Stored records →
=-=-=

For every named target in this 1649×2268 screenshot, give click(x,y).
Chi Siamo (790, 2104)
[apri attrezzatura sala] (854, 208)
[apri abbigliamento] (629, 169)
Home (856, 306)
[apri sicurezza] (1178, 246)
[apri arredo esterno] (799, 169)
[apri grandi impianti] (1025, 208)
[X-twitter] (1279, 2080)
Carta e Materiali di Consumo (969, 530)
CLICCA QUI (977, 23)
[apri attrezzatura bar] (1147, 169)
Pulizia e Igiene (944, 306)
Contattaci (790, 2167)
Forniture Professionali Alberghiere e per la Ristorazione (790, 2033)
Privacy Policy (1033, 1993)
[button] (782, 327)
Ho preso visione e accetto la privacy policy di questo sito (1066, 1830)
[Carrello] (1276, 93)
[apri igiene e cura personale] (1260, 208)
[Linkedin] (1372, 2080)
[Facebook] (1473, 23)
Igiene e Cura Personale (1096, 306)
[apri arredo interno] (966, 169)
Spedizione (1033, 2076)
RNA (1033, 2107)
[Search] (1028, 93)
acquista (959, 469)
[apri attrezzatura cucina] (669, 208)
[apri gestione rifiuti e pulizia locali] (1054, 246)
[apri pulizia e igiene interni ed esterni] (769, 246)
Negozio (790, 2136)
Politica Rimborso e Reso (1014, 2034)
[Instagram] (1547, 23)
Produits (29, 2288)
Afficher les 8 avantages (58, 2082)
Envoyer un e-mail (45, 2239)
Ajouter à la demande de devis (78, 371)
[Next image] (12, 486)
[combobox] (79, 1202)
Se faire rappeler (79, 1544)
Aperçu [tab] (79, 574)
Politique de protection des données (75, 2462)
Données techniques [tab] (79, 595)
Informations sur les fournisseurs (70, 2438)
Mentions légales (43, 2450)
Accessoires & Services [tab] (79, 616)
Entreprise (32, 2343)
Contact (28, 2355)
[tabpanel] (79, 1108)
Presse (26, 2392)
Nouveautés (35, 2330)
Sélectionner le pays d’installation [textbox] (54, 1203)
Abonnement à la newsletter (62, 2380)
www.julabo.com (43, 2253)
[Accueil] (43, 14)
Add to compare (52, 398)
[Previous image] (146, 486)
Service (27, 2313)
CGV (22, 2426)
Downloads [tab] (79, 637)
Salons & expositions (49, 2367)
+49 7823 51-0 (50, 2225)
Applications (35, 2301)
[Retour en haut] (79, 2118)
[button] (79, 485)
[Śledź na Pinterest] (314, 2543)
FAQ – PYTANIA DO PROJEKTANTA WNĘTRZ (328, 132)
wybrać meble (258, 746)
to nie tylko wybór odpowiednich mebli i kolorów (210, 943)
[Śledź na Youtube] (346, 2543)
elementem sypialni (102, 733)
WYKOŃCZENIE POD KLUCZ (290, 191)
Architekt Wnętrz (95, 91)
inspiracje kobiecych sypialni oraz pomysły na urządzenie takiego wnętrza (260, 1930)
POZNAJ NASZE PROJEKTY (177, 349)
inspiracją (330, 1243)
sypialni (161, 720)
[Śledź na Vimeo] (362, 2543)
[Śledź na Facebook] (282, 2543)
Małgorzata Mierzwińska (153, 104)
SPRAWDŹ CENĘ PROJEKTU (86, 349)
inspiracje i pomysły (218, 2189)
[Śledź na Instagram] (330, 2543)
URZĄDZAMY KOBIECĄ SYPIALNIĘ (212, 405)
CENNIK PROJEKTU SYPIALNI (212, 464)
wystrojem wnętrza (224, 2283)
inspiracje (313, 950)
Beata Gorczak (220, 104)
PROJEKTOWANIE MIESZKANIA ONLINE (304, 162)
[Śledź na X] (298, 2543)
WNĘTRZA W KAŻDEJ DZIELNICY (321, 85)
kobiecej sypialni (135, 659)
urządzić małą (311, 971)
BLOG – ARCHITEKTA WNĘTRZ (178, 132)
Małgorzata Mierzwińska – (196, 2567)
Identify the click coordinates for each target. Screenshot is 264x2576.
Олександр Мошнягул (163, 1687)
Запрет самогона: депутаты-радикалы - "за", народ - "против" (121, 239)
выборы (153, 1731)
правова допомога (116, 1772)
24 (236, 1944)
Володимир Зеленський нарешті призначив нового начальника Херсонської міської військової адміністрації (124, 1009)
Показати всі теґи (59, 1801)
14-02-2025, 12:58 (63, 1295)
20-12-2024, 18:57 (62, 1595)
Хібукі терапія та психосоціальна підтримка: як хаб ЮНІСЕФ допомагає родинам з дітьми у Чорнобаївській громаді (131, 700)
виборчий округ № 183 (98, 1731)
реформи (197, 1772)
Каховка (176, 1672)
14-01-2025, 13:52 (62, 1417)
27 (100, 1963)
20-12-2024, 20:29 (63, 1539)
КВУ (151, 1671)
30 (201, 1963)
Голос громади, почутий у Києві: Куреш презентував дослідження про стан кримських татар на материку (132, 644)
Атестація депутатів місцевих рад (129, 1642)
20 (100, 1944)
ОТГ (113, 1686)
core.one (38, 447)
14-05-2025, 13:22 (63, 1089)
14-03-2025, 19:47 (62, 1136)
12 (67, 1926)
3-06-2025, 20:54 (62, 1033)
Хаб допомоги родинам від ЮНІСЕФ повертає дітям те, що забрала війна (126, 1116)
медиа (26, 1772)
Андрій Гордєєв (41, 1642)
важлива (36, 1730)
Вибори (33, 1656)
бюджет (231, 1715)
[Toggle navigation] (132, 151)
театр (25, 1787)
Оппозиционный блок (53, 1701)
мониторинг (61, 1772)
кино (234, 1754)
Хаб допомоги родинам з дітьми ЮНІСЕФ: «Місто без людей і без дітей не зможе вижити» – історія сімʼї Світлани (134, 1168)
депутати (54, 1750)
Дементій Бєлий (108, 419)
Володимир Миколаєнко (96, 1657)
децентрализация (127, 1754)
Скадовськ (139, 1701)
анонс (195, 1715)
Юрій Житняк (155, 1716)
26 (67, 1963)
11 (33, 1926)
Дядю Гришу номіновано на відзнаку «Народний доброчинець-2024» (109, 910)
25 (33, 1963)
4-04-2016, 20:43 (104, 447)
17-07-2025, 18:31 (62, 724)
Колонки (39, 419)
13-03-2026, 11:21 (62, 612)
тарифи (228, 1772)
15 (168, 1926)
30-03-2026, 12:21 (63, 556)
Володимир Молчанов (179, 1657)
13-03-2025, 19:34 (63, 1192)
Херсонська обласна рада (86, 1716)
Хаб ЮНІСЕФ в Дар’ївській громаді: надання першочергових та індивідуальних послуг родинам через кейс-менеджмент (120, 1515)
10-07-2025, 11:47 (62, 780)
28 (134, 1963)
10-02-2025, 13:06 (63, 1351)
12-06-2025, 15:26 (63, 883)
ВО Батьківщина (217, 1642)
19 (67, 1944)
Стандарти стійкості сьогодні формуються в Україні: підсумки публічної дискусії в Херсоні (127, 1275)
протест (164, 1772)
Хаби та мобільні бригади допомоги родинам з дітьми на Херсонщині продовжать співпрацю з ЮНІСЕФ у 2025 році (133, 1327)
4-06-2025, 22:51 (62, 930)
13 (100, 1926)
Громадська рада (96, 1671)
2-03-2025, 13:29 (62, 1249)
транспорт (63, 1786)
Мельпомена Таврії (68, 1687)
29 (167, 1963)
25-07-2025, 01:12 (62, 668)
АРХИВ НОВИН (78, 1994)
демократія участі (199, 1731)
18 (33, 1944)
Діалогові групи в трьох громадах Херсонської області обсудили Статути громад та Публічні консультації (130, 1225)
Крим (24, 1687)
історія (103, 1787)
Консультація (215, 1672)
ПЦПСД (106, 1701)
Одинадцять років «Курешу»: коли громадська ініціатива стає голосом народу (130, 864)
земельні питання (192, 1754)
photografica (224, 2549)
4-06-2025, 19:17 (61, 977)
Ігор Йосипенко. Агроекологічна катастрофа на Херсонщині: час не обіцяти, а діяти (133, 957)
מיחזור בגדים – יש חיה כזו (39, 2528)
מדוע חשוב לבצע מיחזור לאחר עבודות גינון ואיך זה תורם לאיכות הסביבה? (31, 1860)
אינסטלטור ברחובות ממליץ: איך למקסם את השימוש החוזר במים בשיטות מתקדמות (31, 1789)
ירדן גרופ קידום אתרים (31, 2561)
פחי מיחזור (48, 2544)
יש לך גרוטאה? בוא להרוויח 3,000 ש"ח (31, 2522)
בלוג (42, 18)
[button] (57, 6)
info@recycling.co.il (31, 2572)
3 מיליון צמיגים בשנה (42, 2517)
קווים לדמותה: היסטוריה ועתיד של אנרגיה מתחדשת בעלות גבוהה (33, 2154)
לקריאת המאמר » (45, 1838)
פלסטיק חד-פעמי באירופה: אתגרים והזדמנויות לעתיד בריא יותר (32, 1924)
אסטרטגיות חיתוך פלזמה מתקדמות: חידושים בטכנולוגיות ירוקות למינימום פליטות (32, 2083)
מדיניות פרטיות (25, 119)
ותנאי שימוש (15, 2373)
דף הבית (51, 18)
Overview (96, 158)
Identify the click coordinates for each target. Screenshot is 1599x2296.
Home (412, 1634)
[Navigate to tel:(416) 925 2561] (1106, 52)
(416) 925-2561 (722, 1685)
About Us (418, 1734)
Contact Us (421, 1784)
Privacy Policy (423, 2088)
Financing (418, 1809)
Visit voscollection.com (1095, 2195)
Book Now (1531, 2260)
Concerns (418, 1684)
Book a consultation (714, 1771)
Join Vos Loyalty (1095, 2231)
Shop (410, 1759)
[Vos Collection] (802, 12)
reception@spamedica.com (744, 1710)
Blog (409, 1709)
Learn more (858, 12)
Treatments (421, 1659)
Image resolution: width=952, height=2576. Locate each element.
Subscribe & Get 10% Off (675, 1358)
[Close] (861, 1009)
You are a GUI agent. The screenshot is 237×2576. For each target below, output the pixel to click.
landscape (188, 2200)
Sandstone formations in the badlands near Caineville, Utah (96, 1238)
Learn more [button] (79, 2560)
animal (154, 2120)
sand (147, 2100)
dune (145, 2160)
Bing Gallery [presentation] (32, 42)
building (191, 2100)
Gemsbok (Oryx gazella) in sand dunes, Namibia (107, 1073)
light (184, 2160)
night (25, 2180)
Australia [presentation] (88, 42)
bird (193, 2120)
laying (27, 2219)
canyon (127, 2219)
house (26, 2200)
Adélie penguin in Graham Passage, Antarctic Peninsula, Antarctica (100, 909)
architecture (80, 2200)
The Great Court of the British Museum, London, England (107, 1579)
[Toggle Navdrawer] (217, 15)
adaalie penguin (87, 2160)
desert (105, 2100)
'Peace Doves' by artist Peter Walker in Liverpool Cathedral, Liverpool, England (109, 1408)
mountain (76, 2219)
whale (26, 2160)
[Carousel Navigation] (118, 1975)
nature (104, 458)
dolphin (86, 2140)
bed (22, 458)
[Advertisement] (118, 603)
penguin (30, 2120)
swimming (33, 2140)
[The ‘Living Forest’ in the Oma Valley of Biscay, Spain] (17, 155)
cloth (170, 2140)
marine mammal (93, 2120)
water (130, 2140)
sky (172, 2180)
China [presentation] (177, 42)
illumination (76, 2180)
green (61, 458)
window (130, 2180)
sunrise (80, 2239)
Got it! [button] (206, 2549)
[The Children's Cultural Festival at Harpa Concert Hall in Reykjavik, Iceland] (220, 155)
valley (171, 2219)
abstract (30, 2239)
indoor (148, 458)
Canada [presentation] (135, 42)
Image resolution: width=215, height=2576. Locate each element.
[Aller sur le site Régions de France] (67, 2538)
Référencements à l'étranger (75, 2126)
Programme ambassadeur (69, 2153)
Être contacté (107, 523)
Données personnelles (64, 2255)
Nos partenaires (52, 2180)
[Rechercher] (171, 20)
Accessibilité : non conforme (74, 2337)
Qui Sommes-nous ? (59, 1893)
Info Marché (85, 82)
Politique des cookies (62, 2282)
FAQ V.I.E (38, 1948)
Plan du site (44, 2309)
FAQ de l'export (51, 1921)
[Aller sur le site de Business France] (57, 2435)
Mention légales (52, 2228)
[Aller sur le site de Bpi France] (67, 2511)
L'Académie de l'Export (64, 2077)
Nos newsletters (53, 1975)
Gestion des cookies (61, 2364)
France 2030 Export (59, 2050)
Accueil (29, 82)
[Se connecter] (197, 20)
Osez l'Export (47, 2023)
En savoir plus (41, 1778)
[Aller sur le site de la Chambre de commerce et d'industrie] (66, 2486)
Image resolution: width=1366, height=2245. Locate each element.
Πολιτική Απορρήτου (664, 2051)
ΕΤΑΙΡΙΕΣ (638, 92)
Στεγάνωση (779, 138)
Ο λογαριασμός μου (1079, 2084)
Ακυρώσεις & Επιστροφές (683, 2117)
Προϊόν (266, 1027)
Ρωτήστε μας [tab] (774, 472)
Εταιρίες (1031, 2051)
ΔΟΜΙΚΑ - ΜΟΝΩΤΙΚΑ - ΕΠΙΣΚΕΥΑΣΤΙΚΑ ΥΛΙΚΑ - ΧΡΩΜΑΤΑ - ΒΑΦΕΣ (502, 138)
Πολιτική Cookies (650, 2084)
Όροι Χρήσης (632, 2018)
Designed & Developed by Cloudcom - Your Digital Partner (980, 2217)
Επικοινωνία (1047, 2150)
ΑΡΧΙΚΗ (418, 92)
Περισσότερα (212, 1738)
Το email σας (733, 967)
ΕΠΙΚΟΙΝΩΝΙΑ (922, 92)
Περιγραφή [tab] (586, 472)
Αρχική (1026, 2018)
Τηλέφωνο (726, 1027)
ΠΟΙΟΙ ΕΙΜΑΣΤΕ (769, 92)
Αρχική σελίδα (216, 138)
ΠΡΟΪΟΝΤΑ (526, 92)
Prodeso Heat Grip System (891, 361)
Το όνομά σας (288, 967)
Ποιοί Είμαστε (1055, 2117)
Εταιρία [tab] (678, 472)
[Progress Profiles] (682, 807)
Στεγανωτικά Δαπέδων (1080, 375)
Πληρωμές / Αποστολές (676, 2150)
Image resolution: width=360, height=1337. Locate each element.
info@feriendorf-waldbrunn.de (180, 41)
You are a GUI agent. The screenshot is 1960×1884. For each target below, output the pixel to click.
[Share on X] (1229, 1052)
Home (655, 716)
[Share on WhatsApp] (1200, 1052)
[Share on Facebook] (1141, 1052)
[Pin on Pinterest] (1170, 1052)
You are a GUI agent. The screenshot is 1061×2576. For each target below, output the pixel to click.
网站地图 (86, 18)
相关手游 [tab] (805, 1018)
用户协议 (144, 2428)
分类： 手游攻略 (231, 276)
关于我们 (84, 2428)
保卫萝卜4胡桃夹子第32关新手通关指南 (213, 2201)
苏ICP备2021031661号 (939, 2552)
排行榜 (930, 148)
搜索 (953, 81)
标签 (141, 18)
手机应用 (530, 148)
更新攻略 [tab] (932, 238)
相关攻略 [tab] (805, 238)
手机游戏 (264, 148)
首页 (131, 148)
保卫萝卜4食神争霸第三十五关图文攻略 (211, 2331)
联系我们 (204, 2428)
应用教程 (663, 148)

=-=-=

Task directions →
Examine the records above and state the number of lines that include "історія", with no further text.

Exercise output →
2